> INSTRUCTIONS TO FOLLOW: Could you retype every record below exactly as it appears?

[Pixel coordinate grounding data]
---

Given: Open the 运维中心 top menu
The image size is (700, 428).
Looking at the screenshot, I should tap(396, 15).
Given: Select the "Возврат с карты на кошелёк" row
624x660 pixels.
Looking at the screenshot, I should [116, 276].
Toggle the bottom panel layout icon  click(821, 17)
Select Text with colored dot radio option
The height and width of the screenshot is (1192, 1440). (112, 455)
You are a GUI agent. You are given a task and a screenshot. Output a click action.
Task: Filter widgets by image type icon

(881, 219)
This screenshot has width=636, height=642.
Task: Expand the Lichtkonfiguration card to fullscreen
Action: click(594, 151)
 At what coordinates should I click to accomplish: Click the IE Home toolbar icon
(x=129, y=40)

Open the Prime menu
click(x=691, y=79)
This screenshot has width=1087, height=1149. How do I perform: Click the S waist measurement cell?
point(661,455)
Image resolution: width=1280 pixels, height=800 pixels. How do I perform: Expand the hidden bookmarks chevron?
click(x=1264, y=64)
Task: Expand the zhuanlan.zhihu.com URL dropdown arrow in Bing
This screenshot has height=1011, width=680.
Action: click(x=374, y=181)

---

> SOLUTION TO THIS PROBLEM:
Given: Open the 运维中心 top menu
The image size is (700, 428).
Looking at the screenshot, I should tap(396, 15).
Given: Select the "Возврат с карты на кошелёк" row
624x660 pixels.
Looking at the screenshot, I should [116, 276].
Toggle the bottom panel layout icon  click(821, 17)
Select Text with colored dot radio option
The height and width of the screenshot is (1192, 1440). (112, 455)
You are a GUI agent. You are given a task and a screenshot. Output a click action.
Task: Filter widgets by image type icon

(881, 219)
This screenshot has width=636, height=642.
Task: Expand the Lichtkonfiguration card to fullscreen
Action: click(594, 151)
 At what coordinates should I click to accomplish: Click the IE Home toolbar icon
(x=129, y=40)

Open the Prime menu
click(x=691, y=79)
This screenshot has width=1087, height=1149. How do I perform: Click the S waist measurement cell?
point(661,455)
Image resolution: width=1280 pixels, height=800 pixels. How do I perform: Expand the hidden bookmarks chevron?
click(x=1264, y=64)
Task: Expand the zhuanlan.zhihu.com URL dropdown arrow in Bing
This screenshot has height=1011, width=680.
Action: click(x=374, y=181)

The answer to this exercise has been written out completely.